Les Étudiants pour la justice en Palestine (EJP), qui ont organisé la manifestation, ont défendu leurs actions. « Les représentants israéliens ne devraient pas être accueillis sur le campus pendant que des civils palestiniens souffrent« , a déclaré Laila Hassan, porte-parole d’EJP. « Notre manifestation était bruyante mais non-violente. »
B’nai Brith Canada n’est pas d’accord, qualifiant l’incident de « cas évident de harcèlement antisémite » et exhortant l’UMT à prendre des mesures immédiates contre les manifestants. Leur représentant, David Matas, m’a confié: « Les étudiants juifs ont le droit de se rassembler sans crainte d’intimidation. Cela dépasse la ligne entre la protestation et le harcèlement ciblé. »
Le rabbin Daniel Green, leader communautaire de Toronto, a exprimé son inquiétude quant aux implications plus larges. « Quand les étudiants juifs ne se sentent pas en sécurité pour exprimer leur identité sur le campus, nous avons échoué en tant que société« , a-t-il déclaré. « Les universités doivent protéger tous les étudiants, quelle que soit leur origine. »
La Fédération canadienne des étudiantes et étudiants (FCÉÉ) a adopté une position différente, défendant le droit des étudiants à protester contre ce qu’ils considèrent comme « une complicité institutionnelle dans les violations des droits humains ». Jennifer Liu, représentante de la FCÉÉ, a souligné que « critiquer les politiques israéliennes n’est pas de l’antisémitisme ».
Cette distinction entre sentiments anti-israéliens et antisémites reste controversée. Statistique Canada a rapporté une augmentation de 47% des incidents antisémites à travers le pays depuis le 7 octobre, tandis que les crimes haineux antimusulmans ont augmenté de 29% durant la même période.
J’ai passé des années à couvrir les quartiers diversifiés de Toronto, et la tension dont j’ai été témoin hier sur le campus reflète des divisions plus profondes dans toute notre ville. Des cafés du marché Kensington qui accueillaient autrefois une clientèle diverse sont maintenant parfois le théâtre de débats houleux entre voisins auparavant amicaux. Des centres communautaires à North York signalent une participation décroissante aux initiatives interconfessionnelles.
Le ministre de l’Éducation Stephen Lecce est intervenu aujourd’hui, déclarant que « les universités ontariennes doivent garantir que tous les étudiants puissent apprendre dans des environnements exempts de harcèlement et d’intimidation ». Il a indiqué que le ministère envisage des mesures supplémentaires pour faire face aux troubles sur les campus.
En quittant l’UMT hier soir, j’ai remarqué de petits groupes d’étudiants des deux camps engagés dans des conversations plus calmes et personnelles, loin des caméras.

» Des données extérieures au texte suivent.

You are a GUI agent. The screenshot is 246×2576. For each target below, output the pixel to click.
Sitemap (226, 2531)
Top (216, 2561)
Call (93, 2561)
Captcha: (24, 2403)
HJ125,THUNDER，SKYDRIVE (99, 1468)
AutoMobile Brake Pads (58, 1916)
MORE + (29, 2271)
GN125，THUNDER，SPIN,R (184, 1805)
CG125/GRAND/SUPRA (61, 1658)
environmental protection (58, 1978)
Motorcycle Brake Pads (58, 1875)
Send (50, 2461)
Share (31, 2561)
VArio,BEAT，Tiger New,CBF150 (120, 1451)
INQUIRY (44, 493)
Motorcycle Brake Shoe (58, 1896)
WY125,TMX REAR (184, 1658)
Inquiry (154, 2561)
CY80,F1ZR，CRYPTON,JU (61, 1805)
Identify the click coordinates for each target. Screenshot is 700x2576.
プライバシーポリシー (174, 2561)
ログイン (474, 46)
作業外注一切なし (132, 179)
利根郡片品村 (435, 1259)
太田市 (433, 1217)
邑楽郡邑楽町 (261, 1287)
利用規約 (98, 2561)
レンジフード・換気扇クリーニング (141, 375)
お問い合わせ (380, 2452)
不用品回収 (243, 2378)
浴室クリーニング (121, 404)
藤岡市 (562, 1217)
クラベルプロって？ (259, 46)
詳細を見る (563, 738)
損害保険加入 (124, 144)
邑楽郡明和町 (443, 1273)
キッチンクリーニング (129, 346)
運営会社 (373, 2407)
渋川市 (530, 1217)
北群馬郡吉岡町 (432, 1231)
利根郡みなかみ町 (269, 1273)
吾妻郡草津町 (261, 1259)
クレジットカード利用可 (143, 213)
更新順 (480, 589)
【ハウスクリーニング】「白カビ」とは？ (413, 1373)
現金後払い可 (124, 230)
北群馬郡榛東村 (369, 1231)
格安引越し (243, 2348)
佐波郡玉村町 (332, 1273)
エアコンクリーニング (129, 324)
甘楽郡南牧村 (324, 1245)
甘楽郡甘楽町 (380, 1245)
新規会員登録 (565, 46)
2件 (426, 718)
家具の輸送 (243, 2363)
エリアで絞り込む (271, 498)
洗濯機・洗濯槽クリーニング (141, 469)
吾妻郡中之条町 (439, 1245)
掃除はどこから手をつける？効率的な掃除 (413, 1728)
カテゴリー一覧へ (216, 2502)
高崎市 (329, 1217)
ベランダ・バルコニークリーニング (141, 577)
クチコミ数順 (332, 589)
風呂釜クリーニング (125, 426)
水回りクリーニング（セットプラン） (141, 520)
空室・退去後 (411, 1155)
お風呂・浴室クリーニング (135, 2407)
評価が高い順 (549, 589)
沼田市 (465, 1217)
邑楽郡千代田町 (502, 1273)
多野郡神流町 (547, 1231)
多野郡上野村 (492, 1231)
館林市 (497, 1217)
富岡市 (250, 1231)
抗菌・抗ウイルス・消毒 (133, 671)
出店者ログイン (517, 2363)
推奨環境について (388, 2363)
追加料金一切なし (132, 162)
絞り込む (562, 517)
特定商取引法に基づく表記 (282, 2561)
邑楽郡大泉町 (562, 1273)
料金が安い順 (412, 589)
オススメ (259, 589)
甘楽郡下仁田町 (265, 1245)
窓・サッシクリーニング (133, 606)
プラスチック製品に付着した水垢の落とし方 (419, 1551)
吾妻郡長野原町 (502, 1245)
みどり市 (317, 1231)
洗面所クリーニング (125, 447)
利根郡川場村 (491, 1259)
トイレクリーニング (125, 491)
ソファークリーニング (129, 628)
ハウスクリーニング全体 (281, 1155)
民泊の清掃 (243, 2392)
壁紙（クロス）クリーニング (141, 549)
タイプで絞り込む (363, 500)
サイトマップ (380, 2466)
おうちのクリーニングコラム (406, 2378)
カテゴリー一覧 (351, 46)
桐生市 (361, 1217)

Un étudiant juif et un sympathisant palestinien ont échangé leurs coordonnées, acceptant de se retrouver pour un café la semaine prochaine. Ces petits moments de connexion, rarement captés dans les gros titres, offrent des lueurs d’espoir au milieu de tensions croissantes.
La question qui se pose maintenant aux institutions académiques de Toronto va au-delà de la gestion des manifestations – il s’agit de favoriser des environnements où des conversations difficiles peuvent avoir lieu sans intimidation. Comme me l’a confié un professeur qui a demandé l’anonymat, « Les universités devraient être précisément l’endroit où nous apprenons à être en désaccord de manière productive, pas où nous nous réduisons mutuellement au silence.«
L’UMT a annoncé des mesures de sécurité supplémentaires pour les événements à venir et prévoit d’organiser une session de dialogue sur le campus la semaine prochaine. Reste à voir si ces mesures permettront de résoudre efficacement les tensions sous-jacentes.